TITIKTEMU.CO - Bencana banjir besar yang melanda sejumlah wilayah di Bali sejak Rabu 10 September 2025 dini hari masih menyisakan duka.
Hingga Jumat pagi Badan Penanggulangan Bencana Daerah (BPBD) Bali mencatat sedikitnya 18 orang meninggal akibat banjir dan bencana ikutannya.
Kepala Pelaksana BPBD Bali, I Gede Agung Teja Bhusana Yadnya, mengungkapkan korban terbanyak Kota Denpasar dengan 12 orang.
Sementara itu, Kabupaten Gianyar mencatat tiga korban jiwa, Jembrana dua orang, dan Badung satu orang.

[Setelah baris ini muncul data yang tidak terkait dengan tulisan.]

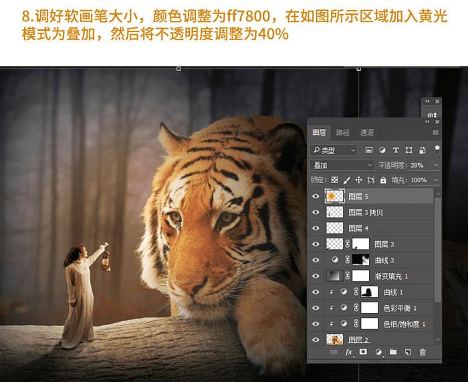Click the lock all padlock icon
Screen dimensions: 468x382
point(383,180)
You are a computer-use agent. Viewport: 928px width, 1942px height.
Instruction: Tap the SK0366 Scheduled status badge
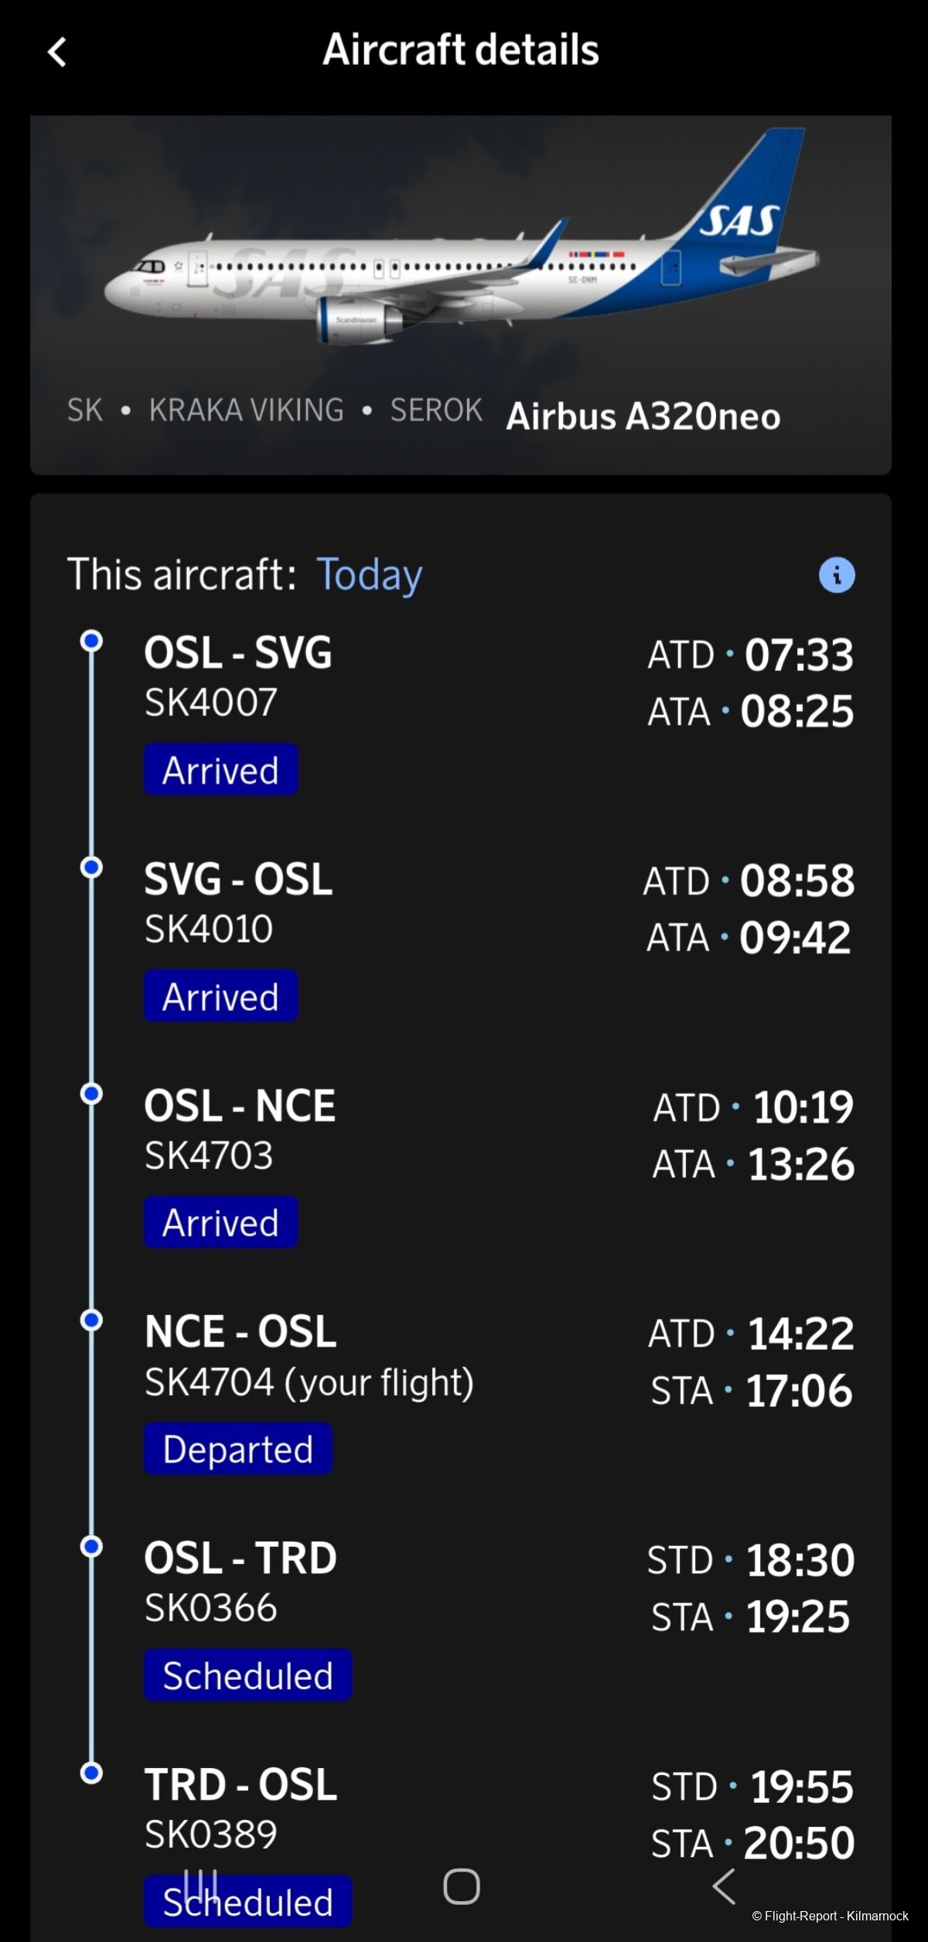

Selain itu, masih ada dua orang yang hingga kini masuk dalam pencarian tim SAR gabungan.
Baca Juga: Update Banjir Bali: 15 Orang Meninggal, 562 Warga Mengungsi
163 Titik Masih Terendam Banjir
Data BPBD menunjukkan hingga hari ketiga pasca banjir, tercatat 163 titik masih terendam air. Kota Denpasar menjadi daerah dengan jumlah titik terbanyak yakni 81 lokasi.
Disusul kemudian Kabupaten Gianyar dengan 15 titik, Badung 12 titik, Tabanan 28 titik, Jembrana 23 titik, dan Karangasem empat titik.
Selain banjir, bencana ikutannya juga cukup banyak. Ada 64 titik tanah longsor, 35 titik pohon tumbang, dua jembatan putus, tiga ruas jalan rusak, serta 21 titik tembok jebol.
Tabanan menjadi wilayah paling terdampak tanah longsor dengan 43 titik, sekaligus daerah yang mengalami pohon tumbang terbanyak yaitu 17 titik.
Baca Juga: Kepala BNPB Suharyanto Tinjau Langsung Penanganan Banjir Bali dan Pimpin Rapat Koordinasi
Kerugian Ditaksir Rp28,9 Miliar
Banjir besar ini tak hanya menelan korban jiwa, tetapi juga menimbulkan kerugian materi yang cukup besar. BPBD Bali memperkirakan total kerugian akibat kerusakan bangunan mencapai hampir Rp29 miliar.
Rinciannya, Kota Denpasar mengalami kerusakan paling parah dengan 474 unit los, kios, dan ruko di kawasan Jalan Sulawesi dan Pasar Kumbasari. Nilai kerugian ditaksir mencapai Rp25,5 miliar.